Hymenachne amplexicaulis

West Indian marsh grass

Nonnative to FloridaFISC Category 1 Invasive

Species Overview

Native to: West Indies, tropical Central and South America, 

West Indian marsh grass is occasionally found growing in wet pastures from the central peninsula to Collier county. It is native to the West Indies and blooms in the fall (Wunderlin, 2003).

Species Characteristics

  • Family: Poaceae
  • Habit: : Robust perennial grass from stolons; stems floating, creeping, or ascending to 1 m (3 ft) or more in height, sparingly branched, rooting at the lower nodes; stems pithy, not hollow
  • Leaves: blades flat, to 35 cm (14 in) long and to 4 cm (1.6 in) wide, cordate at the base and clasping the stem; glabrous but with long hairs on lower margins
  • Flowers: Anthers 3; 1.1-1.2 mm long
  • Infloresence: terminal panicle, dense and spike-like, about 8 mm (0.3 in) wide and to 50 cm (20 in) long; spikelets short stalked, 3.3-4.3 mm long, scabrous on the veins, often opened slightly at the apex
  • Fruit: spike-like, densely flowered panicle, to 26 cm (10 in) long and ~1 cm (0.4 in) wide; spikelets short-stalked
  • Seeds: 3-4 mm
  • Distribution in Florida: central and south

West Indian marsh grass may be confused with the native American cupscale (Sacciolepis striata) which has a similar inflorescence. However, Hymenachne stems contain white pith, whereas most grass stems are hollow.

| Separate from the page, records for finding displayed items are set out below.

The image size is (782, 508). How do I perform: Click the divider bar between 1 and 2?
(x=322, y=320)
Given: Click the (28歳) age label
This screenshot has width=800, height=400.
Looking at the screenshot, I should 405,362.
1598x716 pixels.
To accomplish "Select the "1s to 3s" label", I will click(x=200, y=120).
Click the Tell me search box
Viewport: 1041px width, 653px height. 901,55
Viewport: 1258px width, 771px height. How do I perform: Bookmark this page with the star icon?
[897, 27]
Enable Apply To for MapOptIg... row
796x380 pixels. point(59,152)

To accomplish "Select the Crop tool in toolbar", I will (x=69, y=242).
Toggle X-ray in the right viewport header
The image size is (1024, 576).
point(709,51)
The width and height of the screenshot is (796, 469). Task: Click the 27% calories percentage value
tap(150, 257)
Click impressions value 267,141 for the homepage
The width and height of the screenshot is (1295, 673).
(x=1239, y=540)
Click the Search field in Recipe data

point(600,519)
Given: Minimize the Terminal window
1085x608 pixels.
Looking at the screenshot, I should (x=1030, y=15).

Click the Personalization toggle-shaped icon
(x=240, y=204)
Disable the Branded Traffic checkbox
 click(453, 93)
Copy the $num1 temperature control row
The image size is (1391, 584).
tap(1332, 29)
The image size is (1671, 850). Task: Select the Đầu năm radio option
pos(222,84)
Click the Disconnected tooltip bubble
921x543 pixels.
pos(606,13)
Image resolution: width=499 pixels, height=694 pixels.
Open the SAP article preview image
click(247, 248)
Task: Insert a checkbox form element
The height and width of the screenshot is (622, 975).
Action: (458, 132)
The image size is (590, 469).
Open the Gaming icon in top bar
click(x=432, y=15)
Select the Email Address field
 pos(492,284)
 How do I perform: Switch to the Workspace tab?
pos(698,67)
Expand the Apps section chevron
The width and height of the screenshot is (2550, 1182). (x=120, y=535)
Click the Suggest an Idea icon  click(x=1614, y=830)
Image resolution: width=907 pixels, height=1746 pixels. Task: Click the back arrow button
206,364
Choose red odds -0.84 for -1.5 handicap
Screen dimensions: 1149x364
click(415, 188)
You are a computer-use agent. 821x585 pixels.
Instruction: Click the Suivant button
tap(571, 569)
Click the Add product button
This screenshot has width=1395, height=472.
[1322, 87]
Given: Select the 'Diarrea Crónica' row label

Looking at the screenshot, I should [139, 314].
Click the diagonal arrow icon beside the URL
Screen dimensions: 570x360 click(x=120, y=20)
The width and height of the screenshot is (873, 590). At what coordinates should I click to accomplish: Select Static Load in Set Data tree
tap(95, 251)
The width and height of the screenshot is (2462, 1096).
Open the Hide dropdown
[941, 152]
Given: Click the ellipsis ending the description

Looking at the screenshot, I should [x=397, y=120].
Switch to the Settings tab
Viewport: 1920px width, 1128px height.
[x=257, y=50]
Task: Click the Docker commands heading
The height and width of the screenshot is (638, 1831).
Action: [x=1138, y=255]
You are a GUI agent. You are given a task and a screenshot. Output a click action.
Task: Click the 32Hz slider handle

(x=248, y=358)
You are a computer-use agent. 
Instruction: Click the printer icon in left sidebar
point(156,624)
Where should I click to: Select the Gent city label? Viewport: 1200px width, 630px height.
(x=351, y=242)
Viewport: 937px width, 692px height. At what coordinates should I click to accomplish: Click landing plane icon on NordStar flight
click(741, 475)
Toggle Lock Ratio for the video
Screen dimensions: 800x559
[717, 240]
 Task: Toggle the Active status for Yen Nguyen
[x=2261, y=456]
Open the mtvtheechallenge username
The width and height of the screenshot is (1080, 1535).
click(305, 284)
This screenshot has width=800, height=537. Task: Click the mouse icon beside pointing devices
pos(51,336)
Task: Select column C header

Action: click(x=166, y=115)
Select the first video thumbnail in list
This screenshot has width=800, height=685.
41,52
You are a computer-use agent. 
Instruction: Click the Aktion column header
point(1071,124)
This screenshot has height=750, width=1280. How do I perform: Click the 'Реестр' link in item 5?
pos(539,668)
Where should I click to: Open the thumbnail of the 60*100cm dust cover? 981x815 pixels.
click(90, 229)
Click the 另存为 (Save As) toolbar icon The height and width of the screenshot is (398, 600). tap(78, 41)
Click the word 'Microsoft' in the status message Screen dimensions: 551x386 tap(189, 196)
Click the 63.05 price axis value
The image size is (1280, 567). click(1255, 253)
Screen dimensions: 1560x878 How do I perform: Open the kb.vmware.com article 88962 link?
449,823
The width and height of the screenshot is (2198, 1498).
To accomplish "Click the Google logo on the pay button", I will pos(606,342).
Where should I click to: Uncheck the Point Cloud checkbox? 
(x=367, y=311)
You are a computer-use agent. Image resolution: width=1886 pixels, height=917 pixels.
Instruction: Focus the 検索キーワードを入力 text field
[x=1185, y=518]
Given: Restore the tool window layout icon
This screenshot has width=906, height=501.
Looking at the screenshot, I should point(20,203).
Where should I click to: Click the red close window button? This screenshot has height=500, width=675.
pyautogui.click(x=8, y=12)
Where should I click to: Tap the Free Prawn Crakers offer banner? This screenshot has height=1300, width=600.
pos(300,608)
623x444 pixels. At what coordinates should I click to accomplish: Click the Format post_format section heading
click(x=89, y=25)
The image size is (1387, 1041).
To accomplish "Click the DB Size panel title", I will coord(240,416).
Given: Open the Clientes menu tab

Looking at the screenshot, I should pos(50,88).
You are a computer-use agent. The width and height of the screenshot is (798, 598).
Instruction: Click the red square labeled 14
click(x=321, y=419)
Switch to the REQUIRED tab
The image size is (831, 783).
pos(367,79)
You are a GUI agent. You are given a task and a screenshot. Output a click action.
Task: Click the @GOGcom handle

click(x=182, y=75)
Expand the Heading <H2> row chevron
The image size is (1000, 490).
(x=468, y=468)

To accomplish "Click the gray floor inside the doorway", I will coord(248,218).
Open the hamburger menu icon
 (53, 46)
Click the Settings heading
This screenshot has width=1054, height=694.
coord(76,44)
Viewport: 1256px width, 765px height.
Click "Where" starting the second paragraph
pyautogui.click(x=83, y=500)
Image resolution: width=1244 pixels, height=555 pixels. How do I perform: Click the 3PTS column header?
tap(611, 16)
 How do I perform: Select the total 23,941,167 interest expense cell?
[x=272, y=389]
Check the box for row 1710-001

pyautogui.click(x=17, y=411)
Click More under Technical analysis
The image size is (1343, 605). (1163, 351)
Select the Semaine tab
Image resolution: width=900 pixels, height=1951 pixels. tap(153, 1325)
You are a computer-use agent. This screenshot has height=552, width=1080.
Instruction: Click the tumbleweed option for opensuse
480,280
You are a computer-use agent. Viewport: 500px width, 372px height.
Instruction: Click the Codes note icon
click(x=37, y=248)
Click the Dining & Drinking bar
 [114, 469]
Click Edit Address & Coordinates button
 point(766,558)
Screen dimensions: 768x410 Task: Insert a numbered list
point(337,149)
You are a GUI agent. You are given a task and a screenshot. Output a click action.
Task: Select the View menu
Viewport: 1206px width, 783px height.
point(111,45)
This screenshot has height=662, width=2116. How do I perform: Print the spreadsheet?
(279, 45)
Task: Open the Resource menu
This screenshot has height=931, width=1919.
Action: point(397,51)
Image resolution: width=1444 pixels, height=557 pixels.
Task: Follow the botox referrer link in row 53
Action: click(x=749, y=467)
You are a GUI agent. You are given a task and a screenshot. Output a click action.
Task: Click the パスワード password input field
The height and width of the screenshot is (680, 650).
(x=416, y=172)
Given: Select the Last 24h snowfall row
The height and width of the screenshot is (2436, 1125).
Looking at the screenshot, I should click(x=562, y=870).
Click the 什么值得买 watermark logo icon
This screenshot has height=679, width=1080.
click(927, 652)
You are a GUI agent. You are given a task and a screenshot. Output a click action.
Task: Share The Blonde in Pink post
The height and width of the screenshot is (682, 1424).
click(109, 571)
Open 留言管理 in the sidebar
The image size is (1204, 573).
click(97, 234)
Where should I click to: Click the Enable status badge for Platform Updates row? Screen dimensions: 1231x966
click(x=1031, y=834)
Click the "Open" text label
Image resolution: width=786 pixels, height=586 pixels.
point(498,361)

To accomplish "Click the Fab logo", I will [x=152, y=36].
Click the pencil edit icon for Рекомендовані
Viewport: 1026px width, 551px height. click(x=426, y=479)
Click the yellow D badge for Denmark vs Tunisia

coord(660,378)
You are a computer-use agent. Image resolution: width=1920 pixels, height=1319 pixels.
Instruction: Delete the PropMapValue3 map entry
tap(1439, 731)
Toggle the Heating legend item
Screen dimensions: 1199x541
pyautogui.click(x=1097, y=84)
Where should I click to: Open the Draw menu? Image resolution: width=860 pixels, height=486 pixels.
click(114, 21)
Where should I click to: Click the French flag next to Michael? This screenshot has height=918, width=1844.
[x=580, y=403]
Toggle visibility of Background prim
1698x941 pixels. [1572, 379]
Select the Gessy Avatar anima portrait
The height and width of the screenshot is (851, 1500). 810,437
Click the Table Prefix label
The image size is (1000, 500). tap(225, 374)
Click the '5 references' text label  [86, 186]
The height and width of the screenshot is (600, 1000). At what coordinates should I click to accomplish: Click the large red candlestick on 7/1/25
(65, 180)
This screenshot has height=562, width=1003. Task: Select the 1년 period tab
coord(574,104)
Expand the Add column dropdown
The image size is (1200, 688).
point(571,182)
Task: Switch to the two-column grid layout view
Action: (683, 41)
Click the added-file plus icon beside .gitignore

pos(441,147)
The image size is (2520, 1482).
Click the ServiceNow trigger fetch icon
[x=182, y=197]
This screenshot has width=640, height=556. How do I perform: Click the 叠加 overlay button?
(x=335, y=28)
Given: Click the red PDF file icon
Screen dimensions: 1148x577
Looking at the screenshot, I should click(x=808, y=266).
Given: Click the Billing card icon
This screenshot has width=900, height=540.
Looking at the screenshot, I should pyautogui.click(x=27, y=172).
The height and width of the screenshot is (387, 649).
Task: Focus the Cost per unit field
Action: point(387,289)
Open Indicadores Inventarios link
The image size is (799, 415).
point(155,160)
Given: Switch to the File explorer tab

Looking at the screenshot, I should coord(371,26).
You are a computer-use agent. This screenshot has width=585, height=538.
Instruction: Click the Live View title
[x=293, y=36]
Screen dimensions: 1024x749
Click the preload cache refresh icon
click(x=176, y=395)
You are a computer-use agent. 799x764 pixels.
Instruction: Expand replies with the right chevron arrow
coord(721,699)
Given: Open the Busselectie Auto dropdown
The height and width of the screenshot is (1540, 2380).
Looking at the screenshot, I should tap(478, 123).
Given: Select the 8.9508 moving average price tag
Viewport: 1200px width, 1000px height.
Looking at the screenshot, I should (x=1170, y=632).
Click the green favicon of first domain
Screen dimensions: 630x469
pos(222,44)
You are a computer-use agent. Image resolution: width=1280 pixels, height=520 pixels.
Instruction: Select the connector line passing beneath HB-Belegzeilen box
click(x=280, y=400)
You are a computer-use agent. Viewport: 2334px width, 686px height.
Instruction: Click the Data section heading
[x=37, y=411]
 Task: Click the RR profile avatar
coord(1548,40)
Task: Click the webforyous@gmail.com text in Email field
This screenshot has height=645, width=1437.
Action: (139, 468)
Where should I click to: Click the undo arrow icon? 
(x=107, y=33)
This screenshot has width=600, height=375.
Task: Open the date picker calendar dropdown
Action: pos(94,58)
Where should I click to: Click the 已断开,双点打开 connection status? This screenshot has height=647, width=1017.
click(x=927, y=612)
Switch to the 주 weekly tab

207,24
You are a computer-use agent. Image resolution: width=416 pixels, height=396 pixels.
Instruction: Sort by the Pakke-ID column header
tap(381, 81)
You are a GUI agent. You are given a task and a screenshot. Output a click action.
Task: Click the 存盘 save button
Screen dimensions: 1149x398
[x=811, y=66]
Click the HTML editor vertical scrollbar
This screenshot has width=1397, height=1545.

West Indian marsh grass has been found to be displacing native maidencane (Panicum hemitomon) communities in central and south Florida. It forms dense colonies and has become increasingly difficult to controla, especially long drainage canals of south central Florida.

West Indian marsh grass is not recommended by UF/IFASThe UF/IFAS Assessment lists as West Indian marsh grass as invasive/no use in all parts of Florida. FLEPPC lists it as a Category l invasive species due to its ability to invade and displace native plant communities.

Control Methods

Preventive Measures

Once established, West Indian marsh grass is extremely difficult to control. 


 Scattered plants may be removed manually, however all stolons and roots must be removed to prevent regrowth. 


There are no known biological control agents for West Indian marsh grass.